Intrusive closed-circuit television cameras and heavy-handed security guards have provoked widespread complaints from students. National student leaders say it is the biggest cause for complaint as colleges increasingly recruit security firms to police campuses.

With renewed demands for tighter security in schools - following the stabbing of four adults and three children at St Luke’s Church of England School in Wolverhampton - the students’ comments highlight the conflict between liberty and security.

College managers’ organisations acknowledge there is a problem but say it is not a major issue.

A dossier of complaints is being compiled by the National Union of Students. Worries include the placing of TV cameras in student and staff common rooms. A security group has been put in charge of youth work in a north London college, allegedly without proper training.

Reports of homophobic attitudes among guards were common. Students said also that they were excluded from parts of the campus, including the library, at unreasonable times under rules imposed by security teams.

Students at East Berkshire College complained to The TES about security officers poisoning the atmosphere. Robert Mesure, a performing arts student, said: “They interfere with our lives and make fun of the students.”

Women students accused male security guards of using the cameras to “spy” on them in the common room. “It’s an invasion of privacy,” said Tracy Statters, a youth and community worker who liaises with the student welfare department at East Berkshire College.

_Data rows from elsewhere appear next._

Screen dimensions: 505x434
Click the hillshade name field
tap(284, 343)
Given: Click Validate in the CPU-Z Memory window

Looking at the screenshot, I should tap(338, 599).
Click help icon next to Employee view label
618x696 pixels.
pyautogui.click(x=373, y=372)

But principal Ray Sinclair-Smith said he was not aware of complaints about security officers. “If that sort of complaint was made to me action would be taken,” he said.

A student consultative committee was there to deal with such complaints but the students seemed unaware of it. Robert Mesure said: “A lot of people don’t know about the mechanisms they’ve got for complaint.”

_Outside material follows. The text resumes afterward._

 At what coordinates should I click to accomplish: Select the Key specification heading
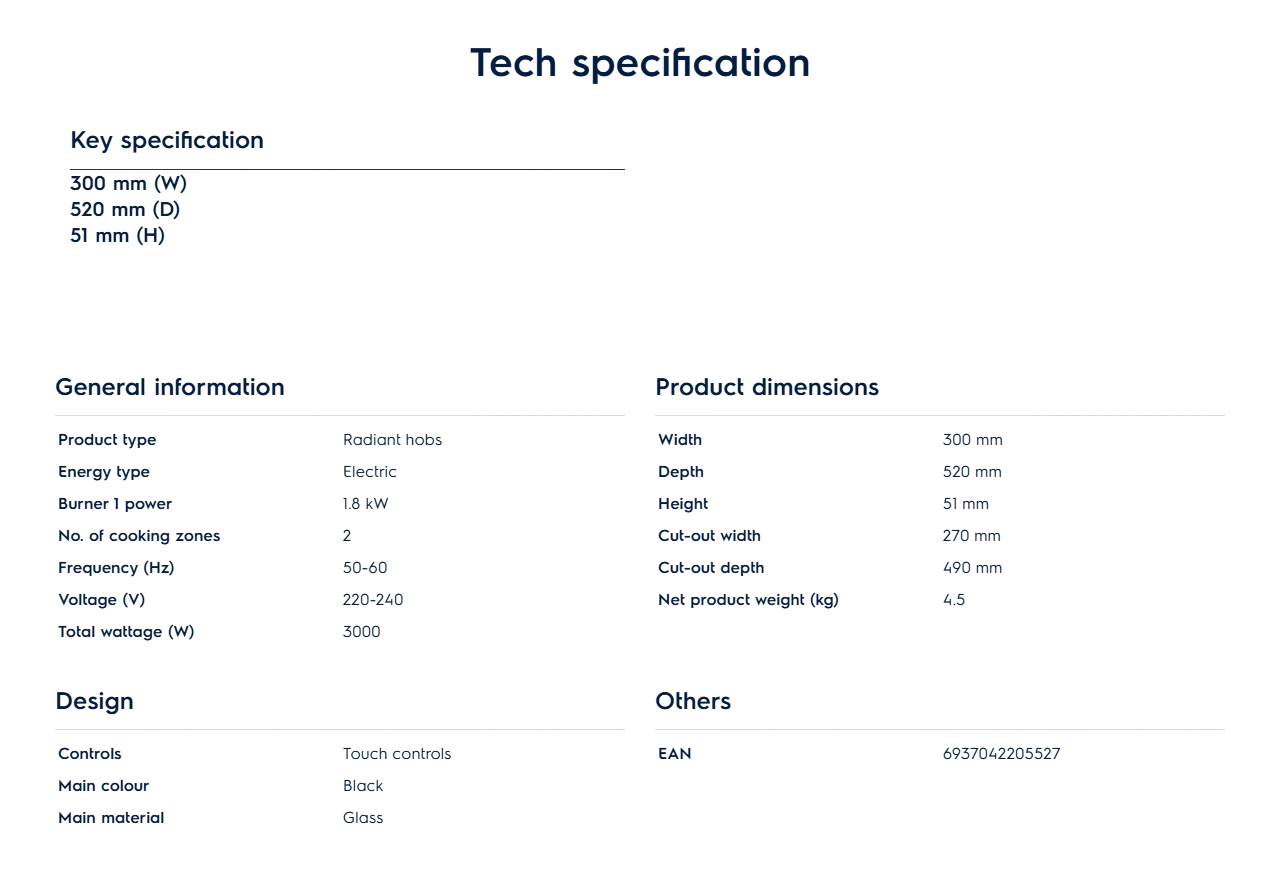click(x=167, y=140)
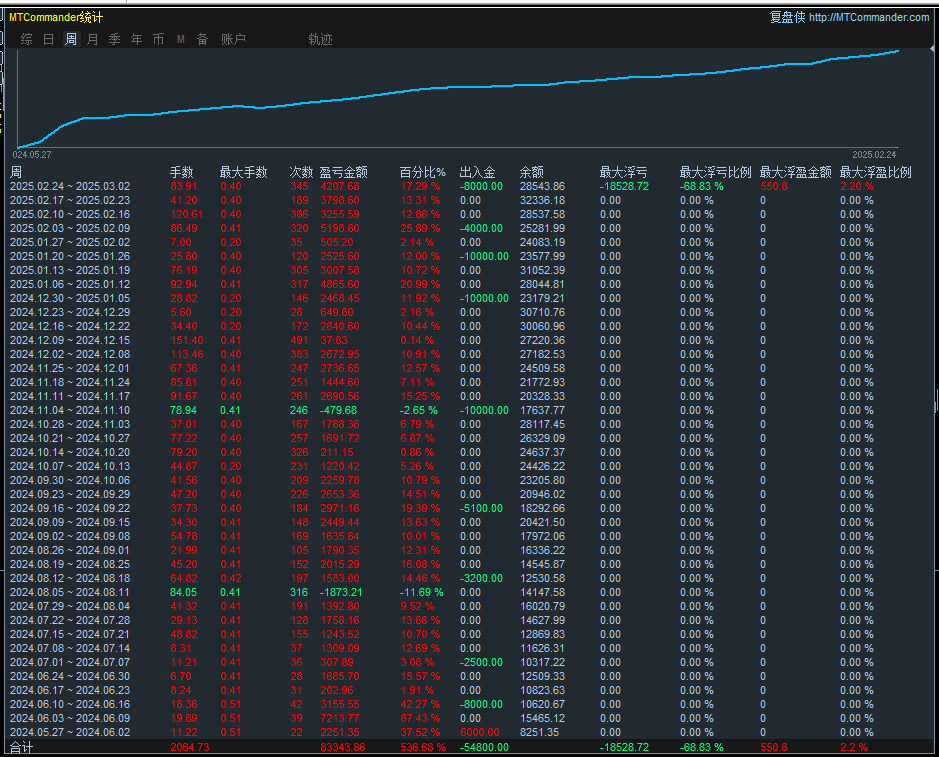Select the 合计 totals row
This screenshot has width=939, height=757.
(x=18, y=746)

Liberty, the national civil liberties watchdog, has been alerted to the student complaints. It says the same tough regulations they want imposed on “spies” in shopping malls should apply to colleges.

Spokeswoman Atiya Lockwood said: “The problem is that we do not have a right to privacy in law. There is also the question of who monitors the information and who the information is passed on to.”

Danny Douglas, national FE officer for the NUS, said: “We are not opposed to moves to give students a secure atmosphere. A problem emerging from our findings is that the staff recruited for security work are not properly trained.

Pembrokeshire College is to be the first in the UK to establish a permanent police station on campus. It is hoped that this will help break down barriers between police and young people while pre-empt the need to hire private security staff or install cameras.

It is intended that they will have an educational role in issues like drug abuse and community welfare. While neither students nor staff oppose the plan, they want guarantees that officers will have additional training.